Organisations have also been devising a longer-term view on the future of work and long-term logistics including understanding colleagues’ preferences for the return to the office as well as remote working.
86% of respondents were in the process of devising a plan around the future of work for their organisation, including ascertaining roles that could be automated, identifying suitable locations for operations as well as appropriate digital experiences for employees and customers.
Return To Work Assessments Survey
Government protocols and advice are critically important in informing and guiding businesses on the operational environment but won’t support ongoing efforts in areas such as compliance. They will provide a signpost but not a full roadmap to recovery for all organisations. This is where collaboration with other Coalition members is beneficial. Sharing knowledge, experience and learnings can help build a picture of what the future workplace could look like and how to put best practice in place.
On a practical level there was general agreement from Coalition members that it is likely that employees will return in phases, with certain cohorts such as new hires, those who collaborate to innovate, and younger employees who may have challenges with remote working returning first. It was clear from our discussions that certain tasks, such as workshops or brainstorming sessions have been more challenging to recreate remotely.
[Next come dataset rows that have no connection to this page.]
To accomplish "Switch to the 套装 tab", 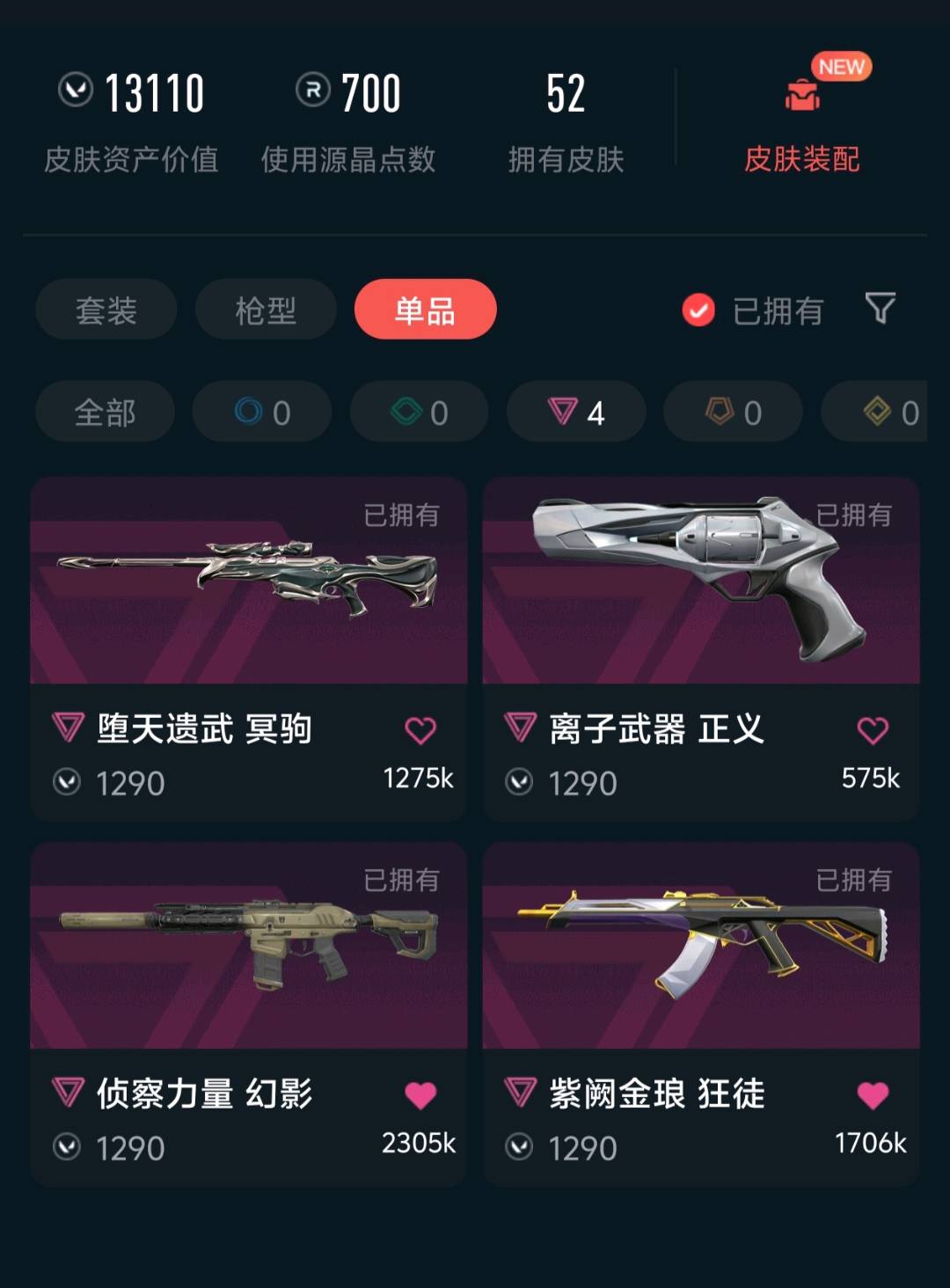I will point(106,310).
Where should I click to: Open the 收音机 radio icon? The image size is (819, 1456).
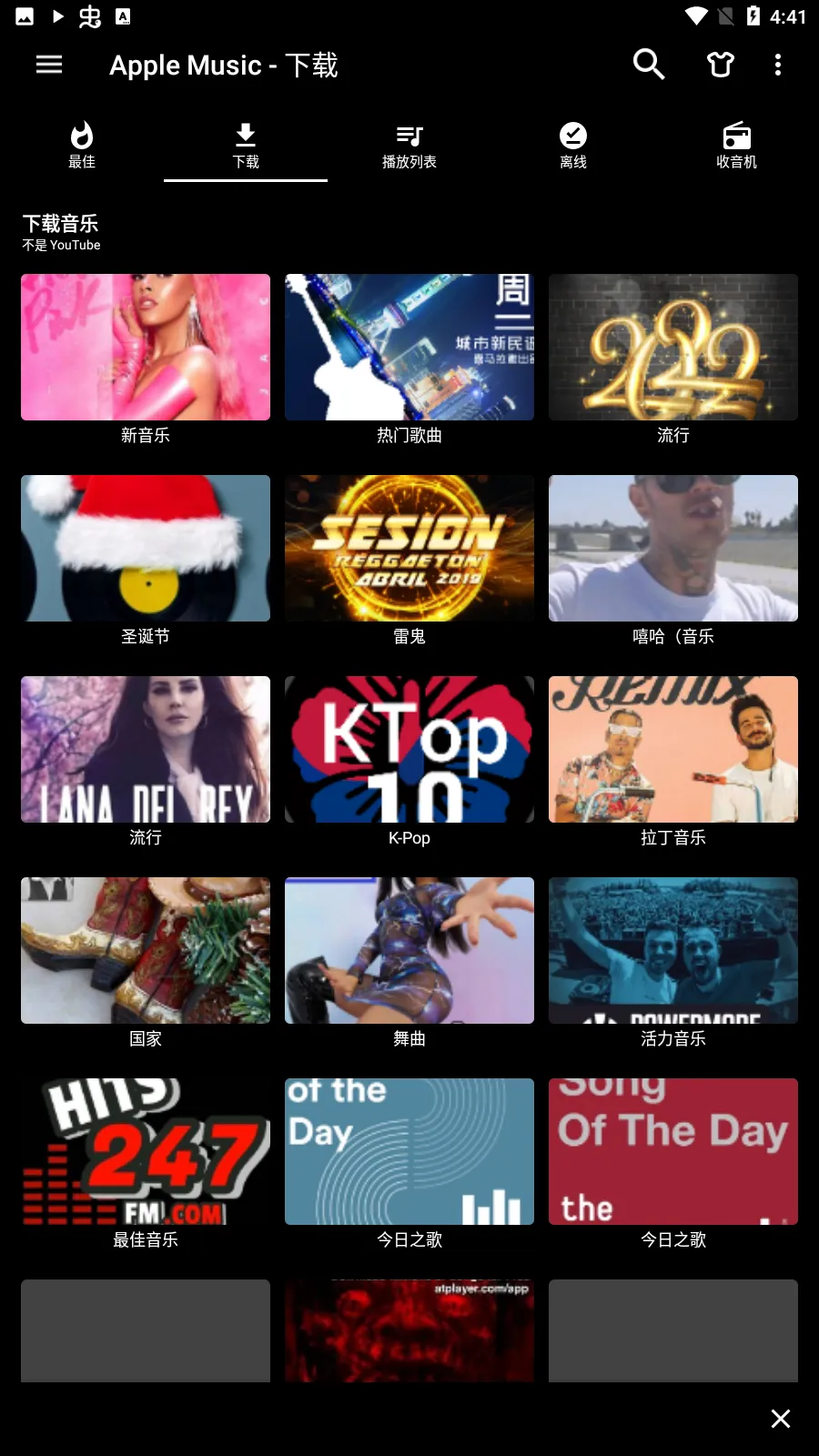pyautogui.click(x=736, y=135)
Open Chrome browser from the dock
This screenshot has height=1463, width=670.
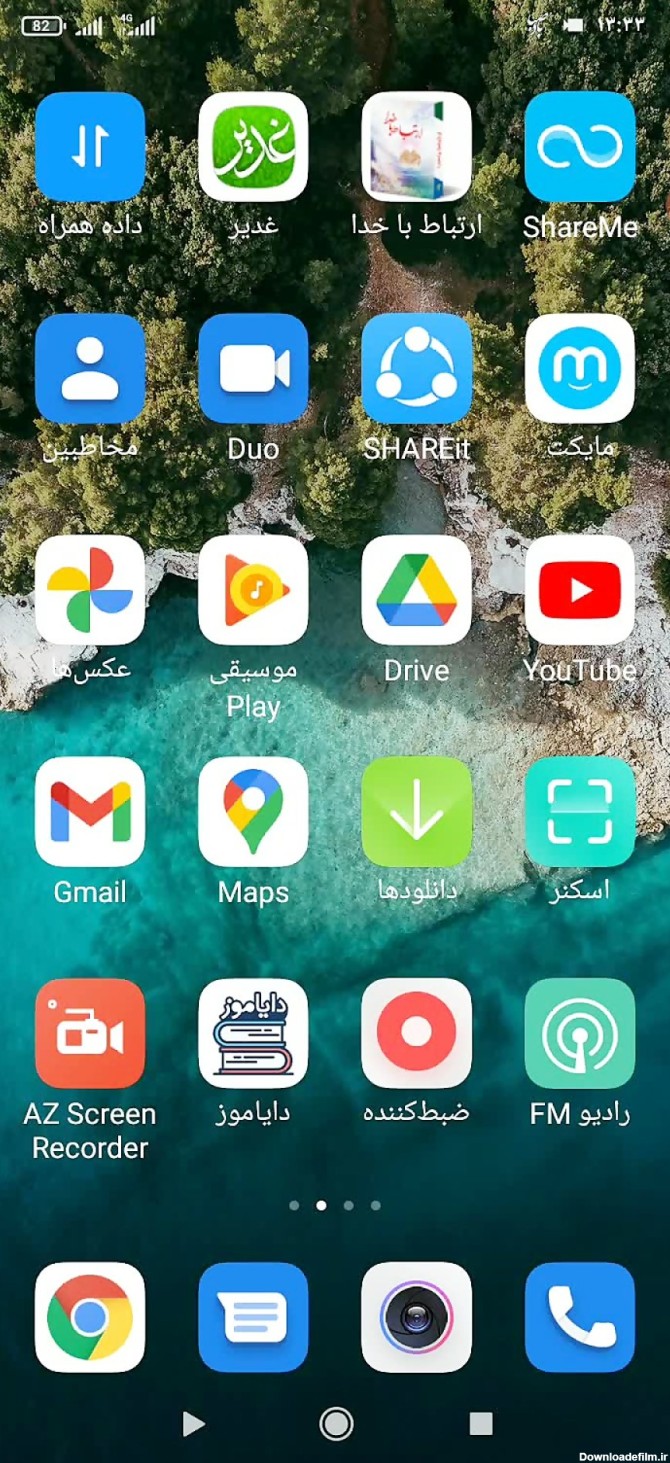(x=90, y=1317)
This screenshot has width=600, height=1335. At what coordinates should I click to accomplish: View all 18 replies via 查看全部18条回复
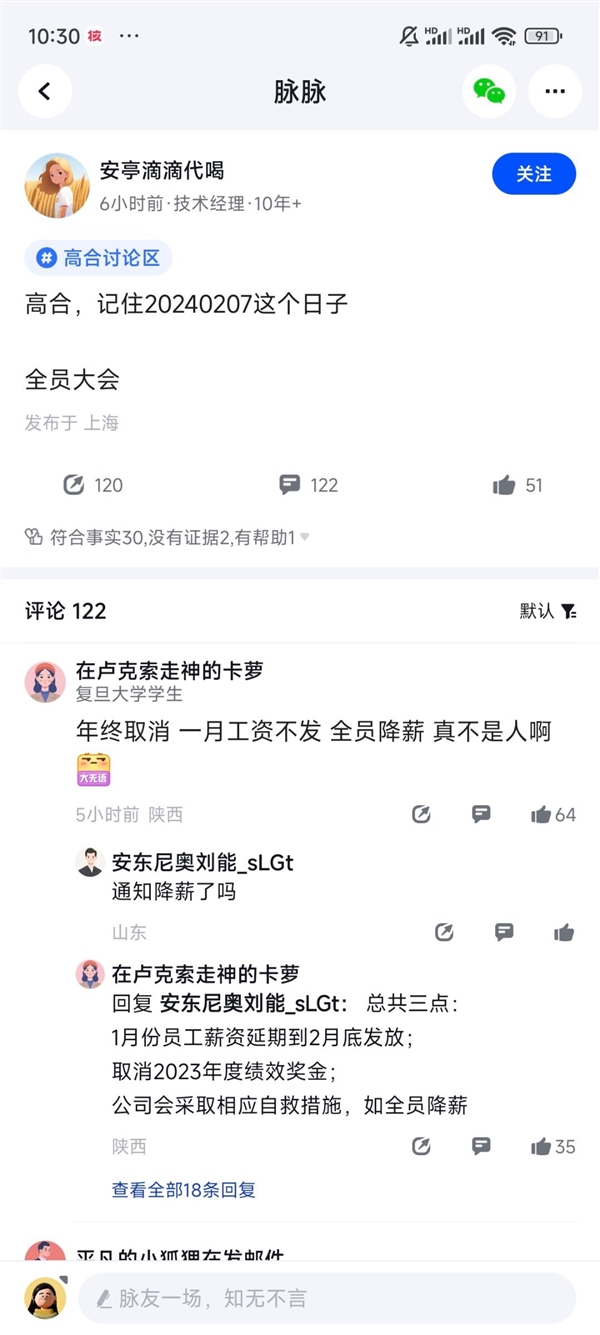point(184,1190)
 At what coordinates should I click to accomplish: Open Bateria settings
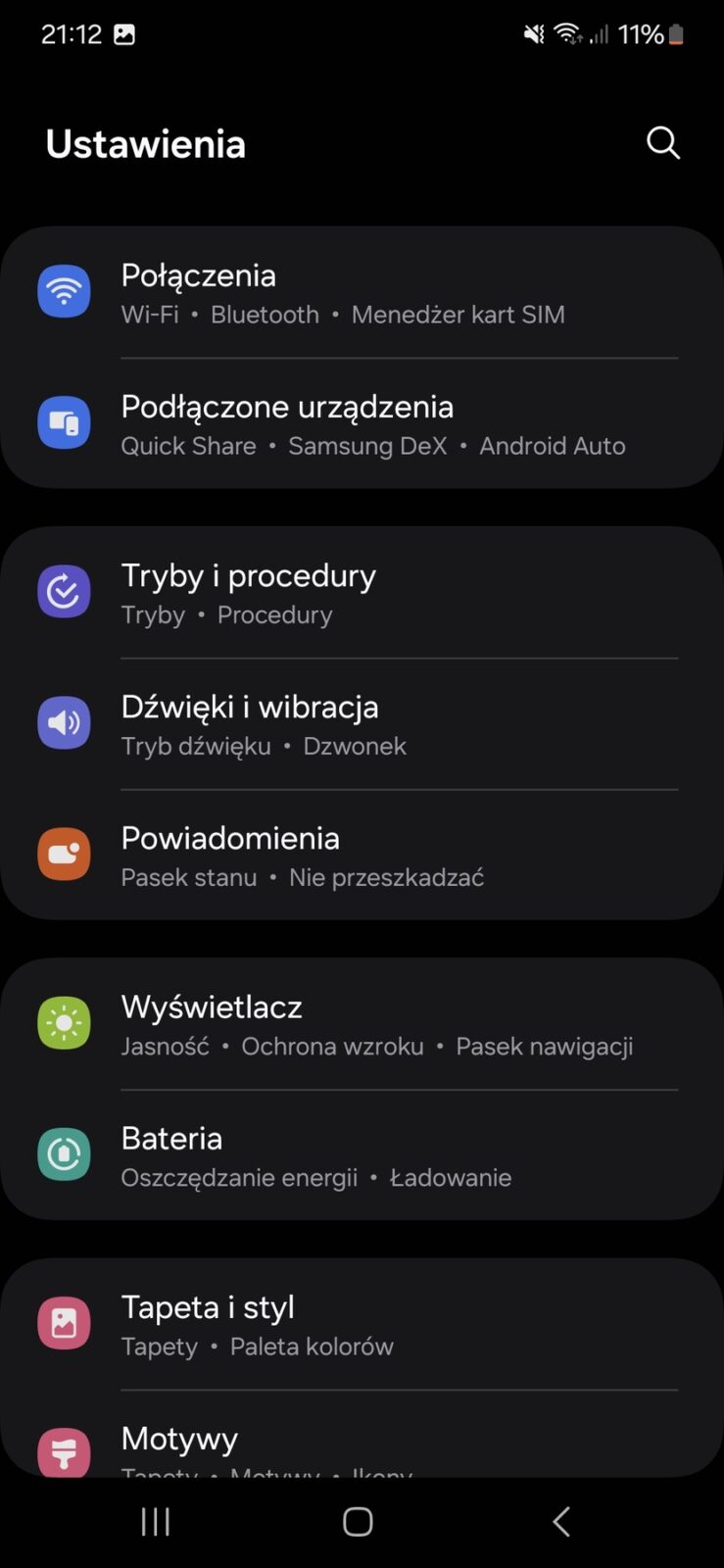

Although these processes need to be nurtured in a virtual environment out of necessity during the pandemic, there was consensus that they benefit hugely from in-person initiatives.
One of the biggest changes in society in the past year has undoubtedly been the transformation of the meaning of the word ‘work’ from a place you went to, to now being more focused on what you do. The role of the office is evolving and into the future it was generally agreed that it’s function would be transformed.
COVID-19 has forced employers to re-examine the office from the ground up, how it is utilised and its future role. It has provided the time for organisations to reimagine workplaces and discover how they can be even more effective as planning for the future of work continues. It was concluded that different teams will utilise the office in a variety of ways and the set-up of the physical space would need to be adapted to reflect these future needs.
We have all interacted differently during this pandemic and many organisations have successfully adapted to remote working models. This has involved developing agile approaches to some of the new challenges faced by all organisations.
Through our roundtable discussions it became clear that some elements of collaboration required additional nurturing and preparation to recreate the experience of having everyone under the same roof. Although there are software solutions that can assist the process, a virtual environment only allows participants to use two of their senses as opposed to five. Sparks of creativity or ideas that emerge when working remotely can be more difficult to share and develop in a virtual environment.
Remote working has however provided an opportunity for organisations to examine processes and methods of engagement with teams at every level of the organisation and in some cases has led to the fast-tracking of decisions. It has provided opportunities to ignite transformational change across organisations helping them to adapt for the future of work and fuel future growth.